Abstract

The unsustainable way of burying utilities has resulted in difficulties in regular maintenance, which is one of the main reasons for the poor state of these utilities. Accessing these utilities through open-cut excavation leads to detrimental socioeconomic and environmental impacts, which can be quantified as social costs incurred during the asset's lifecycle. To reduce social costs, synchronized interventions of collocated assets (e.g., water and sewer pipes and pavements) can minimize excavations in a specific street segment over time for preventive maintenance. Few studies have prioritized street segments based on the socioeconomic impacts of intervention activities, such as street closures. Additionally, synchronized interventions are not a long-term solution as they do not eliminate the need for future excavations.
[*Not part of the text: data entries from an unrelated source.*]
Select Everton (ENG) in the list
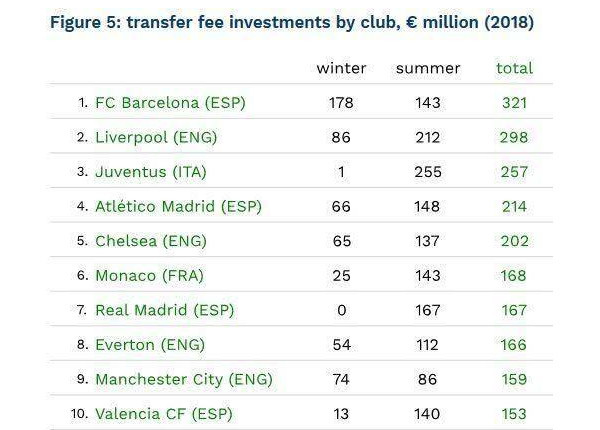600x430 pixels. coord(150,344)
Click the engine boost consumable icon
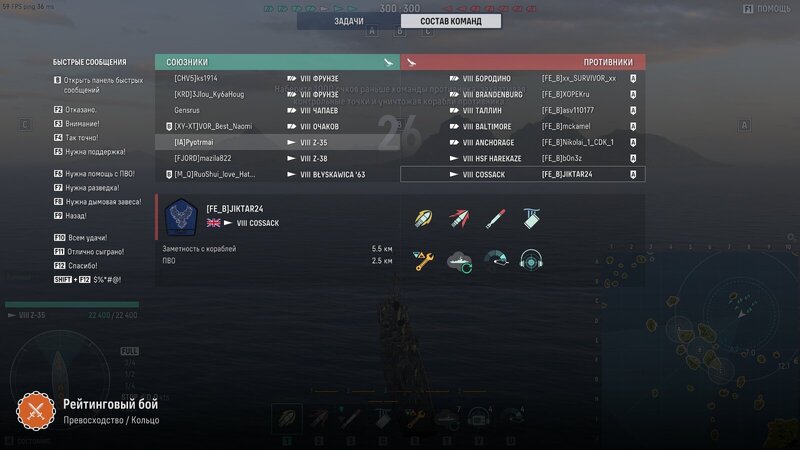 495,260
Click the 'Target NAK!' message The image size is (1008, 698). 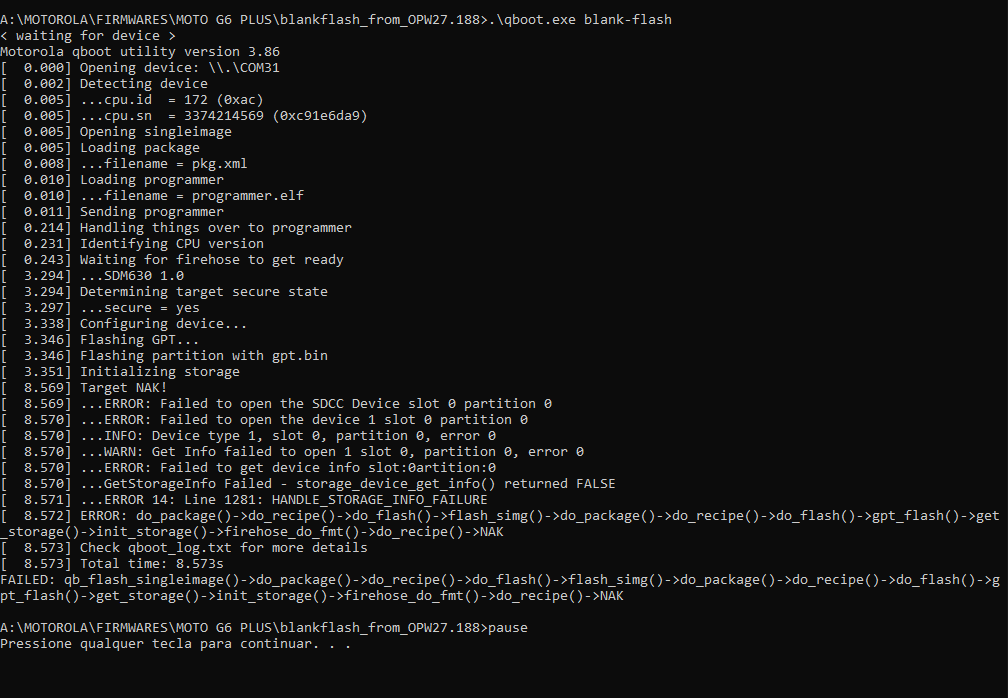[x=84, y=388]
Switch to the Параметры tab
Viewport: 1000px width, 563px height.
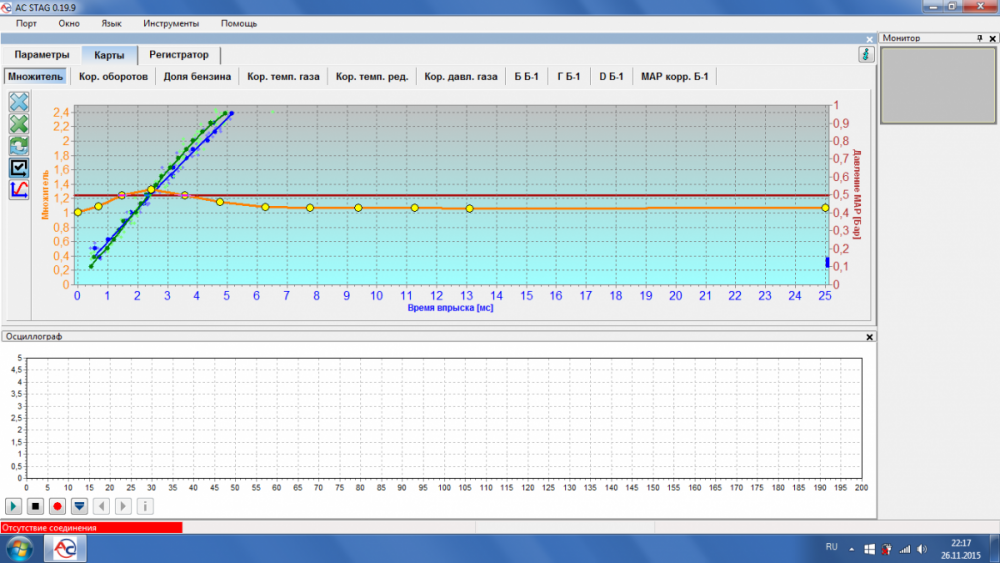42,55
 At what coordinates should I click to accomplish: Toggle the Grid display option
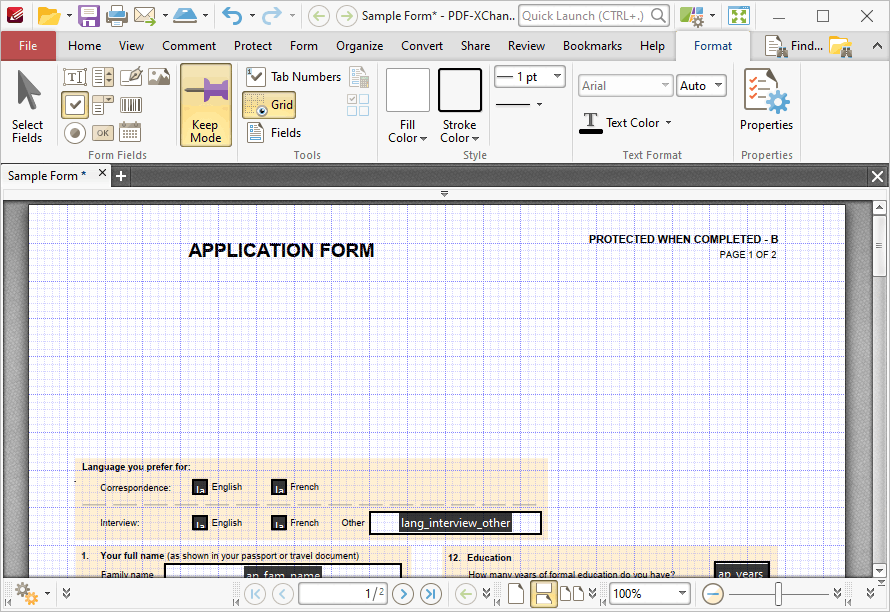(x=269, y=105)
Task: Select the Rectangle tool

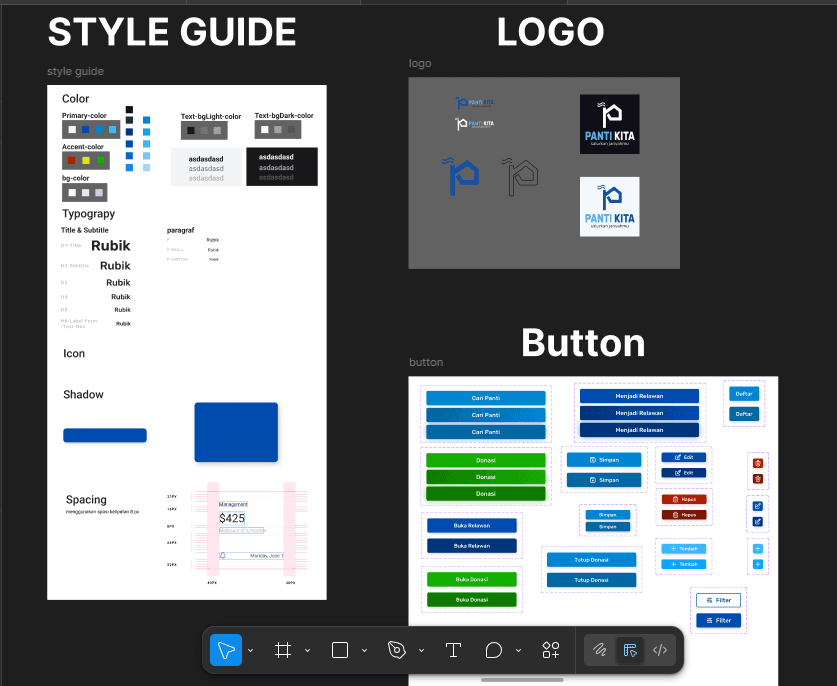Action: click(x=338, y=650)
A more sustainable solution is the Multi-Purpose Utility Tunnels (MUTs), as they integrate all underground utilities in one accessible tunnel. MUTs eliminate the need for future excavations and their associated costs, as well as the resulting socioeconomic impacts. Meanwhile, both the synchronized interventions and the MUT are not generally practiced. Although several MUTs have been implemented in different parts of the world, their locations have either been politically influenced or selected to preserve heritage sites. In some cases, MUTs are built to take advantage of some opportunities, such as a newly developed area. Nevertheless, choosing the street segments for MUTs is affected by several criteria with different spatial characteristics. Combining these characteristics and managing their trade-offs determine the ranking of alternative MUT locations. Therefore, a systematic approach for MUT location selection that is based on the spatial characteristics of the criteria, as well as the lifecycle costs of each alternative is needed. Furthermore, the social cost of maintaining, repairing, or replacing utility assets during synchronized interventions or MUT implementation can be reduced by predicting the closure of street segments based on the need for intervention determined by asset conditions.
The main goal of this research is to develop a framework for MUT location selection considering social costs. To achieve this goal, the specific objectives are: (1) Establishing the relationships between intervention activities and their socioeconomic impacts; (2) Classifying the conditions of different spatially collocated underground municipal assets (i.e., pavements, water and sewer pipes) within a segment; (3) Determining street closures based on the synchronized or unsynchronized interventions at the segment level; (4) Developing a multi-criteria decision-making model (MCDM) for MUT location selection; and (5) Optimizing the location selection of MUTs considering agency and social lifecycle costs.
The main contributions developed in the context of this thesis are: (1) Developing a geospatial visual analytics model that supports the understanding of the socioeconomic impacts of unsynchronized intervention practices; (2) Developing an ML method for systematic condition classification of different spatially collocated underground municipal assets (i.e., pavements, water and sewer pipes) within a segment. To the best of our knowledge, there is no existing research about determining street closures based on the combined conditions of spatially collocated municipal infrastructure assets at the segment level; (3) Applying a heuristic approach for determining street closures based on the synchronized or unsynchronized interventions at the segment level induced by combining the interventions of individual assets within each segment; (4) Defining a comprehensive MCDM model that identifies and quantifies the criteria that influence the MUT location selection using subjective and objective methods; (5) Defining a multi-objective optimization model that was able to identify the potential MUT locations and a multi-year plan for MUT implementation that offers lifecycle savings; (6) Developing a systematic method for comparing the results of the MUT optimization with those of the synchronized interventions. This comparison is based on the agency and social LCCs, and the network deterioration generated by the MUTs and synchronized method of utility interventions at the network and segment levels; and (7) Developing three regression models for capturing the social cost of both alternatives at the network and segment levels.